Some of the chapter house stones are probably still buried at Golden Gate Park, says Burke. Park officials told her that they'd give her a call if they found any more.

But park workers have been excavating for several months now, and she's heard nothing. Meanwhile, the stones are being mortared into retaining walls, cut into fountains, and otherwise used as landscaping material. The Abbey of Santa Maria de Ovila is slowly being reduced to curbs and paving stones.

"They belong to the museum. This goes way back to the last of the fires," says Burke. "The museum director said it was OK that the Park Department take the beat-up stones. They misinterpreted that, and took any stones they could. It's been going on since then. They have continued to use them in that way."

Burke speaks with the tone of resignation of someone who has been struggling 20 years in hopes of seeing the stones somehow restored to a facsimile of their former historical grandeur.

Gharamani the Italian architect, however, speaks with the indignation of a restoration specialist from Europe, where destroying ancient historical fabric is widely prohibited.

"These stones are eighth-century stones and we have to respect them, and leave it for our future generations," says Gharamani. "To lose them to landscaping, that makes me feel very sorry."
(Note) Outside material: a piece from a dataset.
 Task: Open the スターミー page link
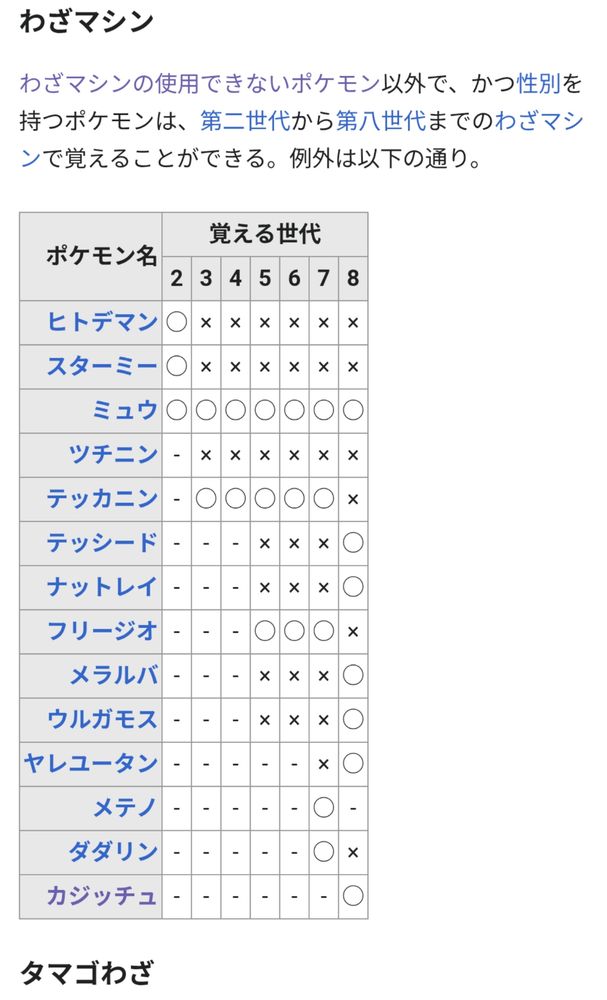click(x=102, y=366)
Gharamani seems to be alone in his sentiments. Father Davis allows that landscaping "may be the best use" for the remainder of the stones. And San Francisco's Fine Arts Museums, which presumably owns them, isn't likely to complain: The museums' director has been quoted referring to the stones as a "white elephant."

So stonemasons will continue to chip away at hand-carved bits of the abbey, turning them into raised planting beds and such. This is not precisely in line with a monastic life of contemplation.

But walking past the retaining wall in the Japanese Garden, along AIDS garden pathways marked by fluted rib-stones, or past the arboretum's entrance at nightfall after the stonemasons have gone home, the shadows of the trees, the texture of the stones, and the smell of the ferns do cause the mind to drift. Thoughts seem to dissipate, and an unearthly calm begins to permeate the mind and spirit. Walking still farther through the fragrant redwoods and lacelike ferns, one can almost feel, if for only a moment, the warp and the weft of the moral fabric of the universe.